[Dataset excerpts]

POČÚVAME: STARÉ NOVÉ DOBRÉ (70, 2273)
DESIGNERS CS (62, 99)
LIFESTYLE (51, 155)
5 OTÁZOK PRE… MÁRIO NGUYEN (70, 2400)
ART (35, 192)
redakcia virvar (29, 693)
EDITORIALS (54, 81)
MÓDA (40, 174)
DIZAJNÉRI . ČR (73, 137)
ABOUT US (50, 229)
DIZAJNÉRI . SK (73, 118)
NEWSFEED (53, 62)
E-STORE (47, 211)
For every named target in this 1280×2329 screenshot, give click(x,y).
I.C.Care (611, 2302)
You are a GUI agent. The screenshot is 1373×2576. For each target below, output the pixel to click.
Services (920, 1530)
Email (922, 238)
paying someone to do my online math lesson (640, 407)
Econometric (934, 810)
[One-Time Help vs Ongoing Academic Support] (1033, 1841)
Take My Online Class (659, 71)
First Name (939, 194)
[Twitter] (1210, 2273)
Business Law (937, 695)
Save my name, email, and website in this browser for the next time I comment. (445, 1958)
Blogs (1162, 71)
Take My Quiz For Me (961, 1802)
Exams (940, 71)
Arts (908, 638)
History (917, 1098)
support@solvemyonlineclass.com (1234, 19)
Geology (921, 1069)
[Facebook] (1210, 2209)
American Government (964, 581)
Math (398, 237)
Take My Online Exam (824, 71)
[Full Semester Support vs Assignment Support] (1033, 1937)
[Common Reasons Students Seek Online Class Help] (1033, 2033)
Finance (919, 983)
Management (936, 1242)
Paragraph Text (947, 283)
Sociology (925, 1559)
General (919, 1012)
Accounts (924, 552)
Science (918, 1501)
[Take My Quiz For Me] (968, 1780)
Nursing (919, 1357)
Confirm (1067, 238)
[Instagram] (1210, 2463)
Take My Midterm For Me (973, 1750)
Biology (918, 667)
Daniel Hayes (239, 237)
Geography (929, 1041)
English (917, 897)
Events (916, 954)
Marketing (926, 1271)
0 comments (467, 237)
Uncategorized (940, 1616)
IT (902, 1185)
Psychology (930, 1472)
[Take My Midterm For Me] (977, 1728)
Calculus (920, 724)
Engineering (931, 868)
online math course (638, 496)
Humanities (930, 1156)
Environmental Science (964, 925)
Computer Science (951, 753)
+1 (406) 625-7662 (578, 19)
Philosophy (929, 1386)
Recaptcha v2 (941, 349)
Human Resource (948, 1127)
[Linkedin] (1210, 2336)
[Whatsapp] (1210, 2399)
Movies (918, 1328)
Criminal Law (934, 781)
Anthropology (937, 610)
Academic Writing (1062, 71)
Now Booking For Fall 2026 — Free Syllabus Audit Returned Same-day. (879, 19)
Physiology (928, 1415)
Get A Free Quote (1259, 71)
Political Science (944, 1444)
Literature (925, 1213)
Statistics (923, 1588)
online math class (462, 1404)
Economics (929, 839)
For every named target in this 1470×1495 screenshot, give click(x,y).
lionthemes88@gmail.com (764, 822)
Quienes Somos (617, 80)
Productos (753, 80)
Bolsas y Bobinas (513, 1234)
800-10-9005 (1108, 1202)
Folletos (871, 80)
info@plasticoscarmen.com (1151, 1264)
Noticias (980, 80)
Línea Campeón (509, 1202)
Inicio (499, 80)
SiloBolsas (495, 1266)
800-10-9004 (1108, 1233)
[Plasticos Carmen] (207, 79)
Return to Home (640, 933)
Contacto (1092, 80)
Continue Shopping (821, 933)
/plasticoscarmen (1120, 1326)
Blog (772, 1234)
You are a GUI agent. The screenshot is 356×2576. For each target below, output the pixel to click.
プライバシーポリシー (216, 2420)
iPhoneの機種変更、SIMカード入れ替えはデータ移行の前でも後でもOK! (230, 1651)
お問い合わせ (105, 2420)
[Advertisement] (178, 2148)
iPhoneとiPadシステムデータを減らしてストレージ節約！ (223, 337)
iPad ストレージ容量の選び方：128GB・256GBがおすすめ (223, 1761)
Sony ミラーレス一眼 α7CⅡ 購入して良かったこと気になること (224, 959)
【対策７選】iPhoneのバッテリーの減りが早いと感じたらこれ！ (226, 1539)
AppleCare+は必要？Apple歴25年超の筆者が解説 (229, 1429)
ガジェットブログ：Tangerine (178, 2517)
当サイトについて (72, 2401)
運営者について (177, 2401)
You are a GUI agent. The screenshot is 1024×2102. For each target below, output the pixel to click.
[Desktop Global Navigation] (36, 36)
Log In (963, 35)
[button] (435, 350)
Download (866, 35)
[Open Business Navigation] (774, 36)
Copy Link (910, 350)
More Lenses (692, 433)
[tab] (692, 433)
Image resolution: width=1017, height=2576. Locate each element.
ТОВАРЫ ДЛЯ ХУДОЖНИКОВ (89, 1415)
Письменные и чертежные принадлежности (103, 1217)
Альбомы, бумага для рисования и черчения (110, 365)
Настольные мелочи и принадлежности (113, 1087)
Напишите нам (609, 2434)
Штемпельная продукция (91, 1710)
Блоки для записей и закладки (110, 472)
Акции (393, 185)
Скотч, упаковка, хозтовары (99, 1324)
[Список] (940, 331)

## Exercise
Please set down exactly the lines running from the one with "Movies (918, 1328)" to the last line of the entries above, both of them included, and no others.

## Solution to the exercise
Movies (918, 1328)
Criminal Law (934, 781)
Anthropology (937, 610)
Academic Writing (1062, 71)
Now Booking For Fall 2026 — Free Syllabus Audit Returned Same-day. (879, 19)
Physiology (928, 1415)
Get A Free Quote (1259, 71)
Political Science (944, 1444)
Literature (925, 1213)
Statistics (923, 1588)
online math class (462, 1404)
Economics (929, 839)
For every named target in this 1470×1495 screenshot, give click(x,y).
lionthemes88@gmail.com (764, 822)
Quienes Somos (617, 80)
Productos (753, 80)
Bolsas y Bobinas (513, 1234)
800-10-9005 (1108, 1202)
Folletos (871, 80)
info@plasticoscarmen.com (1151, 1264)
Noticias (980, 80)
Línea Campeón (509, 1202)
Inicio (499, 80)
SiloBolsas (495, 1266)
800-10-9004 (1108, 1233)
[Plasticos Carmen] (207, 79)
Return to Home (640, 933)
Contacto (1092, 80)
Continue Shopping (821, 933)
/plasticoscarmen (1120, 1326)
Blog (772, 1234)
You are a GUI agent. The screenshot is 356×2576. For each target below, output the pixel to click.
プライバシーポリシー (216, 2420)
iPhoneの機種変更、SIMカード入れ替えはデータ移行の前でも後でもOK! (230, 1651)
お問い合わせ (105, 2420)
[Advertisement] (178, 2148)
iPhoneとiPadシステムデータを減らしてストレージ節約！ (223, 337)
iPad ストレージ容量の選び方：128GB・256GBがおすすめ (223, 1761)
Sony ミラーレス一眼 α7CⅡ 購入して良かったこと気になること (224, 959)
【対策７選】iPhoneのバッテリーの減りが早いと感じたらこれ！ (226, 1539)
AppleCare+は必要？Apple歴25年超の筆者が解説 (229, 1429)
ガジェットブログ：Tangerine (178, 2517)
当サイトについて (72, 2401)
運営者について (177, 2401)
You are a GUI agent. The screenshot is 1024×2102. For each target below, output the pixel to click.
[Desktop Global Navigation] (36, 36)
Log In (963, 35)
[button] (435, 350)
Download (866, 35)
[Open Business Navigation] (774, 36)
Copy Link (910, 350)
More Lenses (692, 433)
[tab] (692, 433)
Image resolution: width=1017, height=2576. Locate each element.
ТОВАРЫ ДЛЯ ХУДОЖНИКОВ (89, 1415)
Письменные и чертежные принадлежности (103, 1217)
Альбомы, бумага для рисования и черчения (110, 365)
Настольные мелочи и принадлежности (113, 1087)
Напишите нам (609, 2434)
Штемпельная продукция (91, 1710)
Блоки для записей и закладки (110, 472)
Акции (393, 185)
Скотч, упаковка, хозтовары (99, 1324)
[Список] (940, 331)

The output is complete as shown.